Can a foreign principal terminate a UAE commercial agent without paying compensation?

Not easily. Article 8 entitles a registered agent to compensation if the principal terminates or refuses to renew without a proven legitimate reason. Compensation covers goodwill, investments, unsold stock, and lost profits. There is no statutory cap — awards can reach tens of millions of AED in high-turnover relationships.

What is the procedure for terminating a UAE commercial agency?

Step 1: Written notice per agreement terms. Step 2: Refer dispute to MoE Commercial Agencies Committee (mandatory). Step 3: If Committee fails, file court claim. Step 4: Obtain final judgment or negotiate deregistration agreement. Step 5: Deregister the agency at the MoE. Do not appoint a replacement until deregistration is complete.

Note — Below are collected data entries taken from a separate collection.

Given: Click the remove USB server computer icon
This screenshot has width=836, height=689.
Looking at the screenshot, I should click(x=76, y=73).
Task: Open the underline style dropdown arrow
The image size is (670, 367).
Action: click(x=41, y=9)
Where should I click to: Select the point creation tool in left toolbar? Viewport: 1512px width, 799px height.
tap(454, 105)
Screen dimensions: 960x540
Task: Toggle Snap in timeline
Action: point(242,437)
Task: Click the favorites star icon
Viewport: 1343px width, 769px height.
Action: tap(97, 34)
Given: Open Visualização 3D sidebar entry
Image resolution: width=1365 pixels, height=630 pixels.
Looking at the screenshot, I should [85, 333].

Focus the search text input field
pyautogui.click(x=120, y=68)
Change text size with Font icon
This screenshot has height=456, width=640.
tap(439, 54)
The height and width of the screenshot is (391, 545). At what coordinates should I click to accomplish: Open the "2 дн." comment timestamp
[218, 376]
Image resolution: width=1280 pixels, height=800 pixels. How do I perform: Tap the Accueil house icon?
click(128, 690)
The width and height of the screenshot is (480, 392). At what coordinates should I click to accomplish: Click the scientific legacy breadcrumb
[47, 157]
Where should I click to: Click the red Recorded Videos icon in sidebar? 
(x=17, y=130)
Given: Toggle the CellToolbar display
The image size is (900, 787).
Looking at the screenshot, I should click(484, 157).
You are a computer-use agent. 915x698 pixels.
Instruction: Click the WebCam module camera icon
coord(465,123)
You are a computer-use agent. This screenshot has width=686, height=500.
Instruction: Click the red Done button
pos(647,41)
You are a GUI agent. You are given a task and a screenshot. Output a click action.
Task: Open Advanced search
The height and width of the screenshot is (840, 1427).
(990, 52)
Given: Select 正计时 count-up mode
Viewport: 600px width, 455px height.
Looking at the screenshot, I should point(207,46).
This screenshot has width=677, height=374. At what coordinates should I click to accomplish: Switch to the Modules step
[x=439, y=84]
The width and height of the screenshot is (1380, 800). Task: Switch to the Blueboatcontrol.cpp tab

Must a commercial agent be a UAE national?

Traditionally yes, but the 2020 reforms created a pathway for 100% foreign-owned entities to act as agents under MoE approval in certain categories. The traditional UAE national agent model remains dominant in practice. Legal advice is essential before structuring any new agency arrangement.

What disputes commonly arise from UAE commercial agency arrangements?

Most common: agent claiming compensation on termination or non-renewal. Also: disputes over minimum performance obligations; parallel import blocking; sub-agency appointments; exclusivity disputes. The MoE Committee referral is mandatory for all commercial agency disputes before court proceedings.